Cualquier día: no sé qué día de la semana es. Ya no importa. No puedo más. El grillo se apoderó de mi vida. La voz de sus alas rebota entre las paredes. Me paro sobre la cama y escucho el maldito canto como si procediera del interior del techo. Hoy abandoné el trabajo. No funciono. En el poco rato que duermo sufro pesadillas en las que miles de grillos inundan la casa, me rodean, se meten por mi nariz, por mis orejas, los veo brincar en el bote de leche y en el excusado.

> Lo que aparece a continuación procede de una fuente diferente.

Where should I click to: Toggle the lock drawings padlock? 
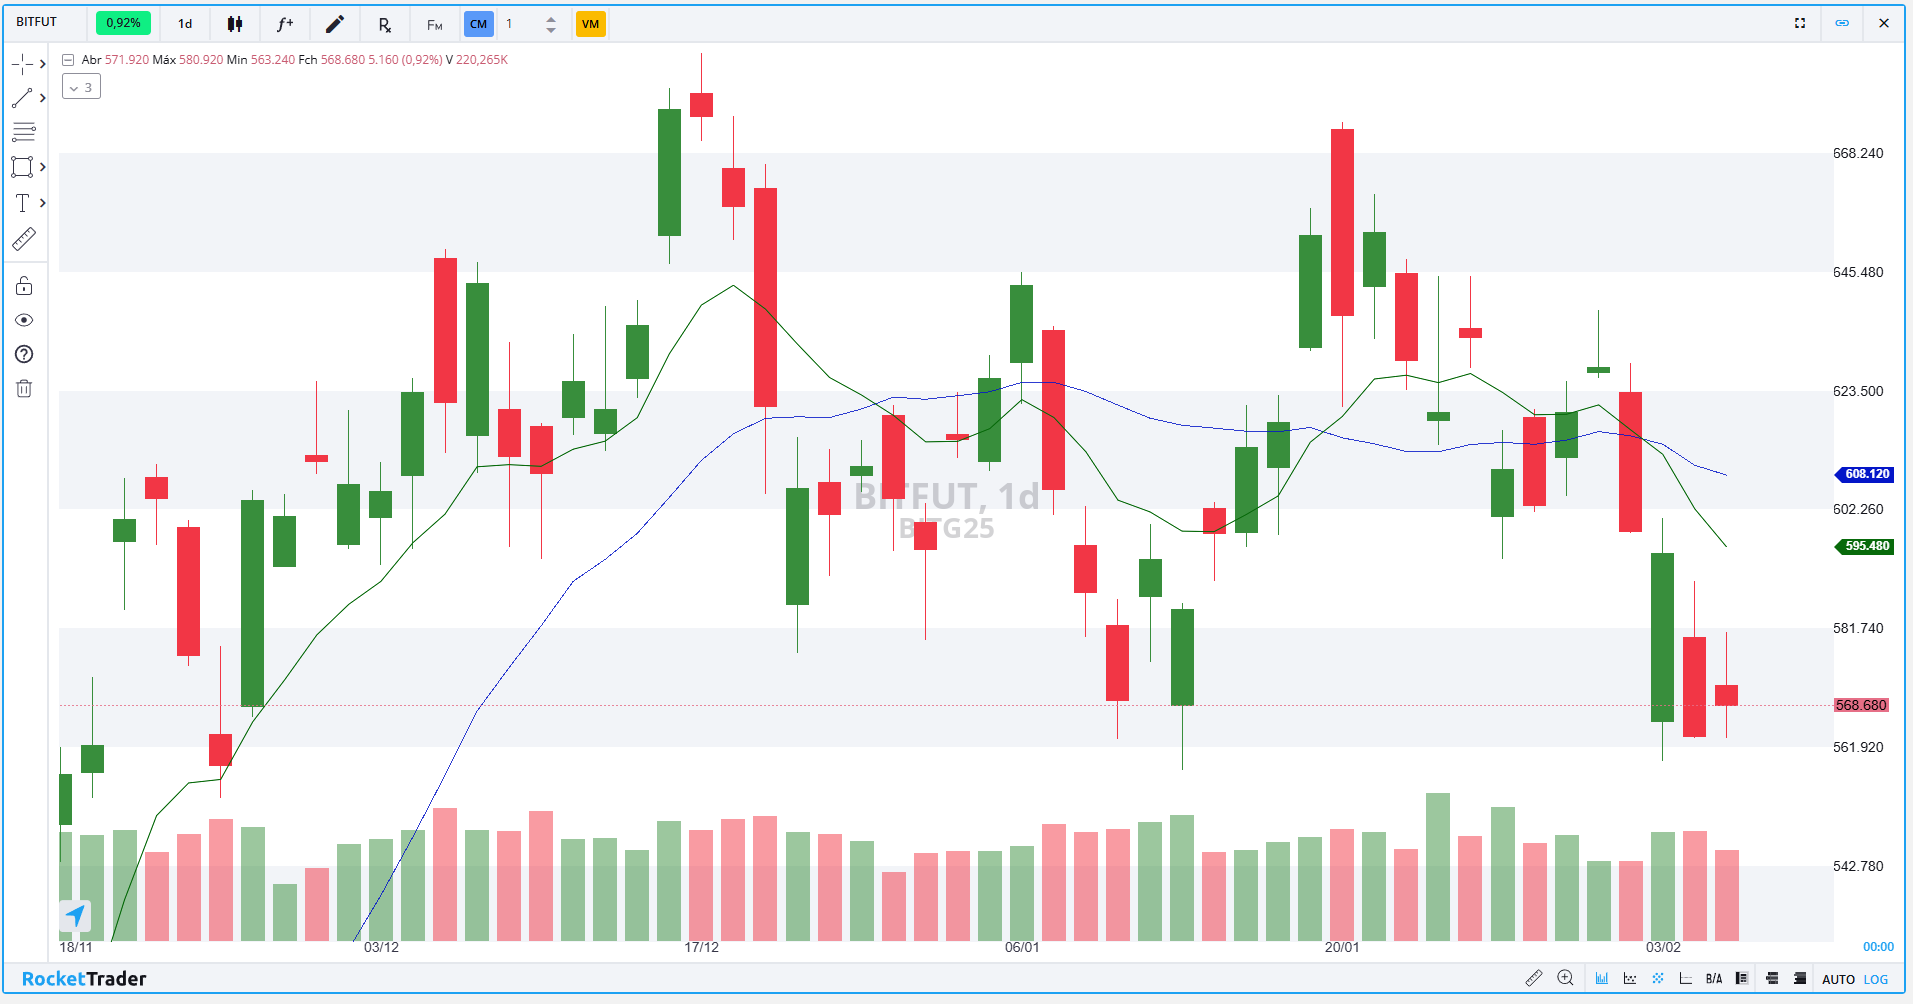click(24, 287)
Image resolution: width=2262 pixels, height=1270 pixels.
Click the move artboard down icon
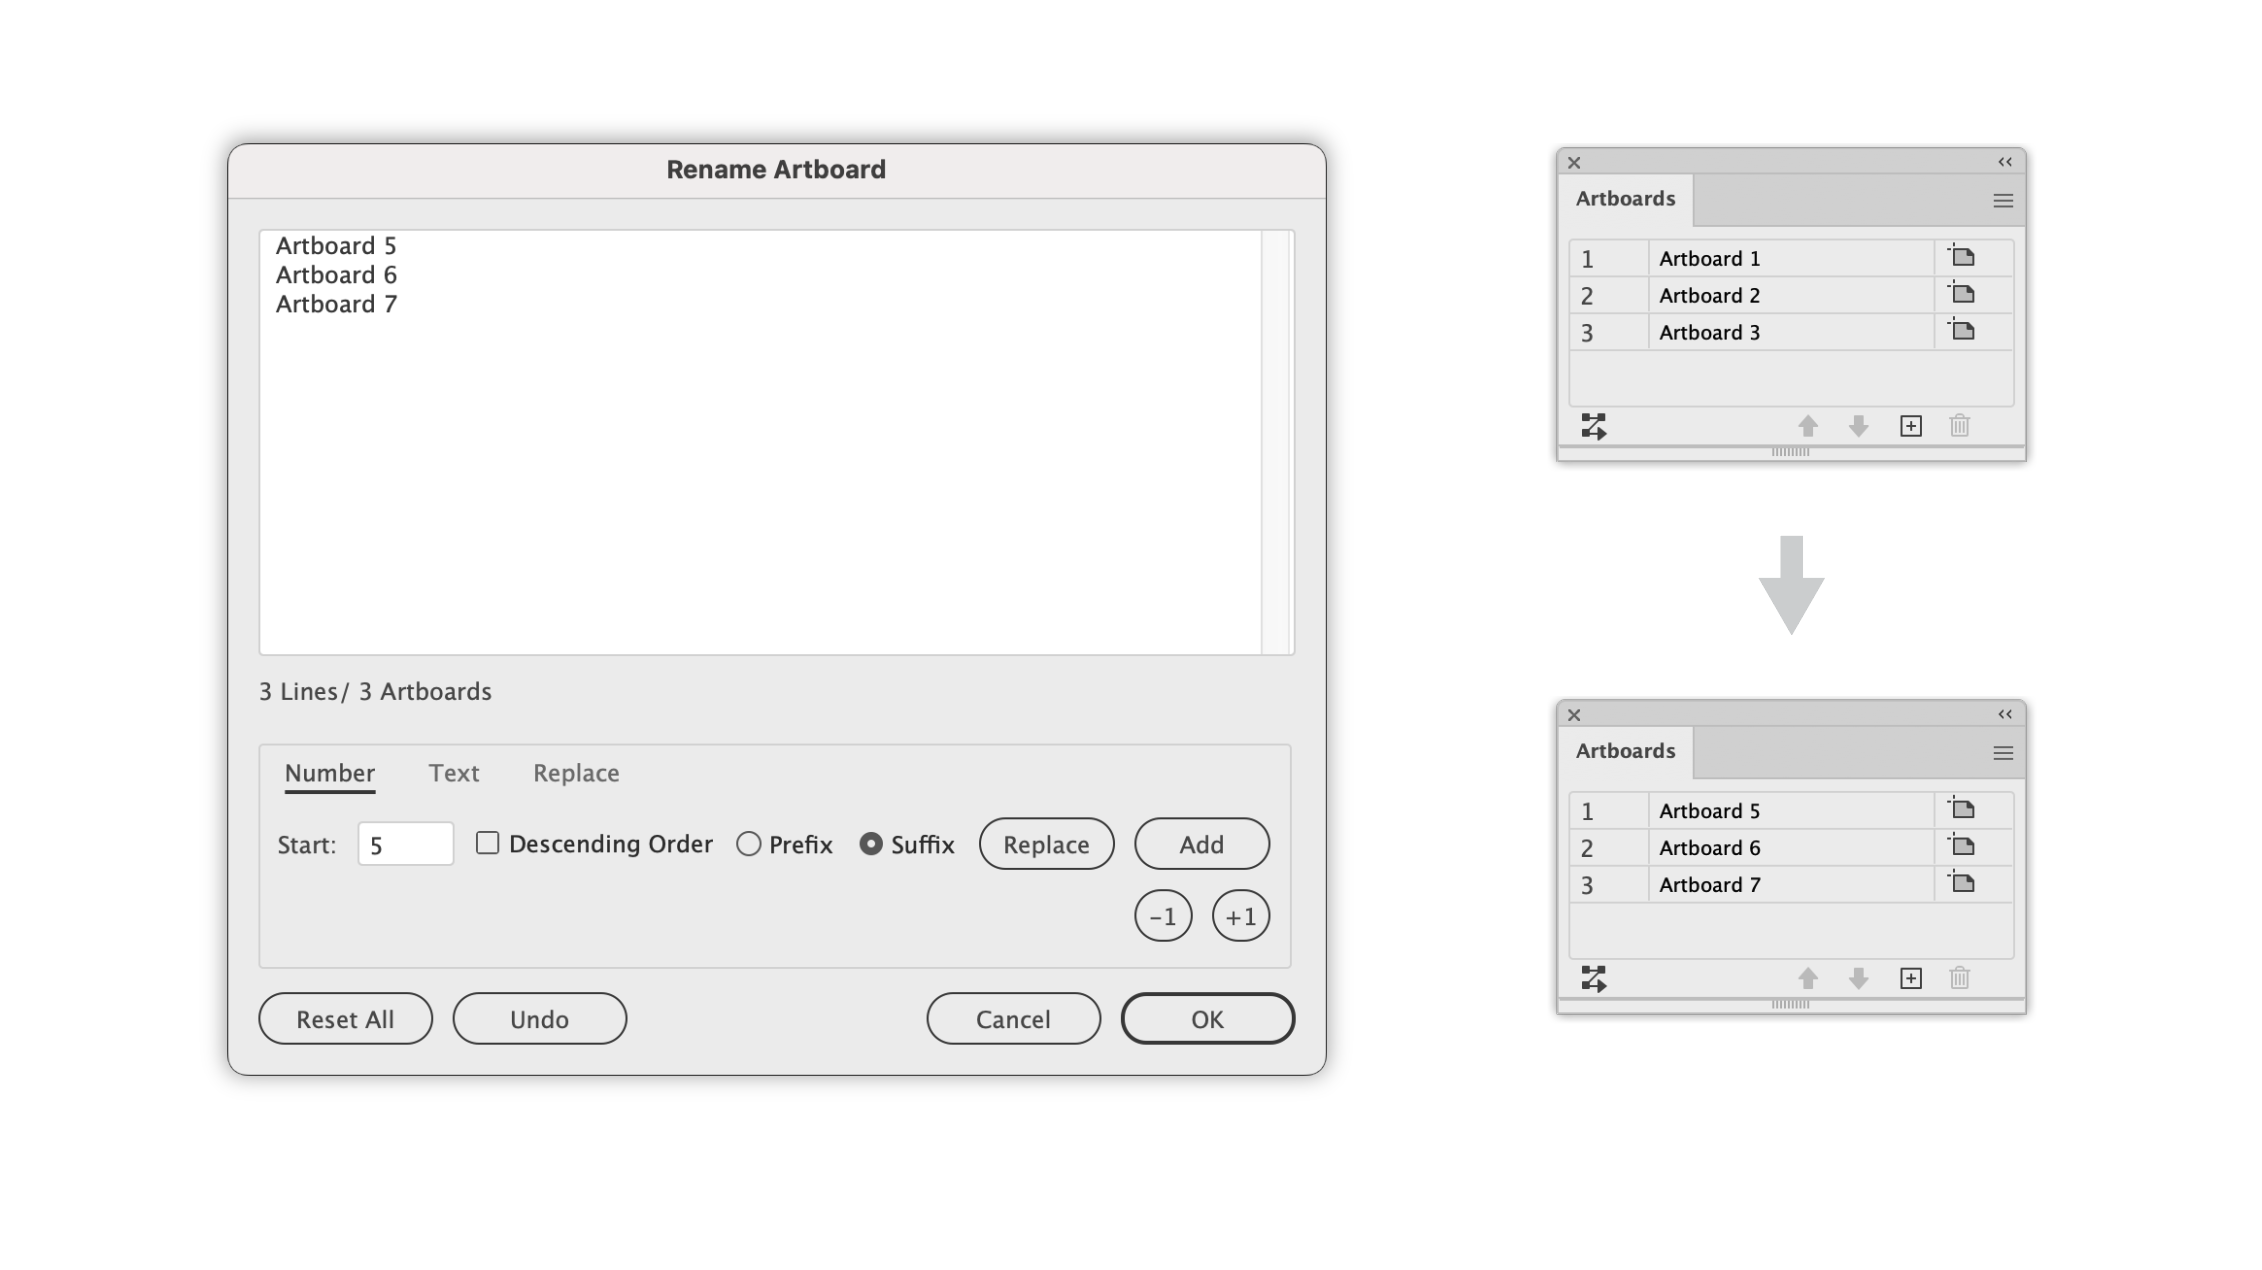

Ya no me reconozco en el espejo. Estoy enfermo. El insomnio forzado me dicta la única solución: taladrar muebles, paredes y techo.
Último día: taladré todo: el colchón, las almohadas, el clóset, los muros; me llevó mucho tiempo, pues a cada momento paraba para rascarme las orejas y las fosas nasales, es una comezón insoportable. La casa semeja una zona de guerra: todo destrozado, igual que mi temple. Empiezo a sospechar dónde se esconde el grillo. Es algo tan lógico como su primer escondite. La respuesta ha sido obvia todo el tiempo: el grillo se instaló en mi cabeza, en mi mente. Tiemblo y estoy deshidratado. Una vez más, tomo el taladro. Coloco la única broca que queda. Conecto el aparato, lo pongo en el suelo porque ya no tengo mesa ni otro mueble sano. Sentado frente al taladro, lo levanto y presiono el encendido. Apunto a mi frente, nunca más el grillo se burlará de mí.